EXERCISE AIM
Nothing should be left out. Give all the data again exactly as written.

ENTRIES SHOWN
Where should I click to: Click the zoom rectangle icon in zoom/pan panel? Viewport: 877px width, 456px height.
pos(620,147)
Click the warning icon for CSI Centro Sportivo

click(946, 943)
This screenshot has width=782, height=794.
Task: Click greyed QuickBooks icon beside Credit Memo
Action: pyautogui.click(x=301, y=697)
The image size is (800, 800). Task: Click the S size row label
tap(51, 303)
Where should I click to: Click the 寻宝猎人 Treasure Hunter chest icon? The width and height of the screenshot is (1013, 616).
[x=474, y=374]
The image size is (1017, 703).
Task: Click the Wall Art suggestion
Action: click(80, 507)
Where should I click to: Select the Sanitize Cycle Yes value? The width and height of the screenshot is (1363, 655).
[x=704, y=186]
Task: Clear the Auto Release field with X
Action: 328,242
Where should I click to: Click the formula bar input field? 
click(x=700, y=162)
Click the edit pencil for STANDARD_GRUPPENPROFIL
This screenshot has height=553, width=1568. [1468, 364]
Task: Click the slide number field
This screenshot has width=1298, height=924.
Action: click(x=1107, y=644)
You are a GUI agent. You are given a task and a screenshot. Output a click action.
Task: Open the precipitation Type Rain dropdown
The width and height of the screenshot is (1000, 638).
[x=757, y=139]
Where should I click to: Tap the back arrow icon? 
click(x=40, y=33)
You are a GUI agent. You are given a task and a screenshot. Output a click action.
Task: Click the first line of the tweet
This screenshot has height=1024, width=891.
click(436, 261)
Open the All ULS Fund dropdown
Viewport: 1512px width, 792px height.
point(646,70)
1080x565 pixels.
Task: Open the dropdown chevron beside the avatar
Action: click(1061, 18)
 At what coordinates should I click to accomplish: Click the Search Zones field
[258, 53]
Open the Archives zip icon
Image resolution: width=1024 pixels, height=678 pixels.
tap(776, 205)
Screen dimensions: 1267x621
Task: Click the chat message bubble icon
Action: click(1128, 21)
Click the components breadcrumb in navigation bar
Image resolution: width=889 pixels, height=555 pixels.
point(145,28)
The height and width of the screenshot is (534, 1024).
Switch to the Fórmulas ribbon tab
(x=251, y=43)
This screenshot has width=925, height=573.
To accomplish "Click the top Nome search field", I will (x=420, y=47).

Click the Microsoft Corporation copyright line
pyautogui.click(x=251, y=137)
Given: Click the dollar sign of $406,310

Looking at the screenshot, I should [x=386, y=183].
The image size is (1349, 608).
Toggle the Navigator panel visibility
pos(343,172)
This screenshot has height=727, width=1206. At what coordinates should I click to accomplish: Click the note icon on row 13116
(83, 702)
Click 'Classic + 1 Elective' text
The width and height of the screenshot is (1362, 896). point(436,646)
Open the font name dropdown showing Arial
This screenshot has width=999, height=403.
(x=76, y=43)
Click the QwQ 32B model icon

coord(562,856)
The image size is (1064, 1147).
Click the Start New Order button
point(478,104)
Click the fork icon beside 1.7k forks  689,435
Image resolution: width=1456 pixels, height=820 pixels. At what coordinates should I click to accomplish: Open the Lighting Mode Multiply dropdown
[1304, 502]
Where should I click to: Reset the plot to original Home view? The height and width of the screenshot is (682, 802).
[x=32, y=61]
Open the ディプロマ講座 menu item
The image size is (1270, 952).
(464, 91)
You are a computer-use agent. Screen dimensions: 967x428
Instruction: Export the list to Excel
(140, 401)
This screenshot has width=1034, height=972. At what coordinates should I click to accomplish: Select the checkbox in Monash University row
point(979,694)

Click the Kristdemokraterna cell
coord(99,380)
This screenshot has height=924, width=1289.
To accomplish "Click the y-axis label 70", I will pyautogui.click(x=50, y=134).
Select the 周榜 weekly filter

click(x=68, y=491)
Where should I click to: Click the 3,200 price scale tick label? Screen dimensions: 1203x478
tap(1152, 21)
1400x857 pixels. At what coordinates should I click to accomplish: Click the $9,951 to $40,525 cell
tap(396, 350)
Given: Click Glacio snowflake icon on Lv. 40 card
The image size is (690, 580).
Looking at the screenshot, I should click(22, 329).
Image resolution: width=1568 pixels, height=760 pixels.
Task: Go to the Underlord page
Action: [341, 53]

ANSWER
Where should I click to: Click the zoom rectangle icon in zoom/pan panel? Viewport: 877px width, 456px height.
pos(620,147)
Click the warning icon for CSI Centro Sportivo

click(946, 943)
This screenshot has width=782, height=794.
Task: Click greyed QuickBooks icon beside Credit Memo
Action: pyautogui.click(x=301, y=697)
The image size is (800, 800). Task: Click the S size row label
tap(51, 303)
Where should I click to: Click the 寻宝猎人 Treasure Hunter chest icon? The width and height of the screenshot is (1013, 616).
[x=474, y=374]
The image size is (1017, 703).
Task: Click the Wall Art suggestion
Action: click(80, 507)
Where should I click to: Select the Sanitize Cycle Yes value? The width and height of the screenshot is (1363, 655).
[x=704, y=186]
Task: Clear the Auto Release field with X
Action: 328,242
Where should I click to: Click the formula bar input field? 
click(x=700, y=162)
Click the edit pencil for STANDARD_GRUPPENPROFIL
This screenshot has height=553, width=1568. [1468, 364]
Task: Click the slide number field
This screenshot has width=1298, height=924.
Action: click(x=1107, y=644)
You are a GUI agent. You are given a task and a screenshot. Output a click action.
Task: Open the precipitation Type Rain dropdown
The width and height of the screenshot is (1000, 638).
[x=757, y=139]
Where should I click to: Tap the back arrow icon? 
click(x=40, y=33)
You are a GUI agent. You are given a task and a screenshot. Output a click action.
Task: Click the first line of the tweet
This screenshot has height=1024, width=891.
click(436, 261)
Open the All ULS Fund dropdown
Viewport: 1512px width, 792px height.
point(646,70)
1080x565 pixels.
Task: Open the dropdown chevron beside the avatar
Action: click(1061, 18)
 At what coordinates should I click to accomplish: Click the Search Zones field
[258, 53]
Open the Archives zip icon
Image resolution: width=1024 pixels, height=678 pixels.
tap(776, 205)
Screen dimensions: 1267x621
Task: Click the chat message bubble icon
Action: click(1128, 21)
Click the components breadcrumb in navigation bar
Image resolution: width=889 pixels, height=555 pixels.
point(145,28)
The height and width of the screenshot is (534, 1024).
Switch to the Fórmulas ribbon tab
(x=251, y=43)
This screenshot has width=925, height=573.
To accomplish "Click the top Nome search field", I will (x=420, y=47).

Click the Microsoft Corporation copyright line
pyautogui.click(x=251, y=137)
Given: Click the dollar sign of $406,310

Looking at the screenshot, I should [x=386, y=183].
The image size is (1349, 608).
Toggle the Navigator panel visibility
pos(343,172)
This screenshot has height=727, width=1206. At what coordinates should I click to accomplish: Click the note icon on row 13116
(83, 702)
Click 'Classic + 1 Elective' text
The width and height of the screenshot is (1362, 896). point(436,646)
Open the font name dropdown showing Arial
This screenshot has width=999, height=403.
(x=76, y=43)
Click the QwQ 32B model icon

coord(562,856)
The image size is (1064, 1147).
Click the Start New Order button
point(478,104)
Click the fork icon beside 1.7k forks  689,435
Image resolution: width=1456 pixels, height=820 pixels. At what coordinates should I click to accomplish: Open the Lighting Mode Multiply dropdown
[1304, 502]
Where should I click to: Reset the plot to original Home view? The height and width of the screenshot is (682, 802).
[x=32, y=61]
Open the ディプロマ講座 menu item
The image size is (1270, 952).
(464, 91)
You are a computer-use agent. Screen dimensions: 967x428
Instruction: Export the list to Excel
(140, 401)
This screenshot has width=1034, height=972. At what coordinates should I click to accomplish: Select the checkbox in Monash University row
point(979,694)

Click the Kristdemokraterna cell
coord(99,380)
This screenshot has height=924, width=1289.
To accomplish "Click the y-axis label 70", I will pyautogui.click(x=50, y=134).
Select the 周榜 weekly filter

click(x=68, y=491)
Where should I click to: Click the 3,200 price scale tick label? Screen dimensions: 1203x478
tap(1152, 21)
1400x857 pixels. At what coordinates should I click to accomplish: Click the $9,951 to $40,525 cell
tap(396, 350)
Given: Click Glacio snowflake icon on Lv. 40 card
The image size is (690, 580).
Looking at the screenshot, I should click(22, 329).
Image resolution: width=1568 pixels, height=760 pixels.
Task: Go to the Underlord page
Action: [341, 53]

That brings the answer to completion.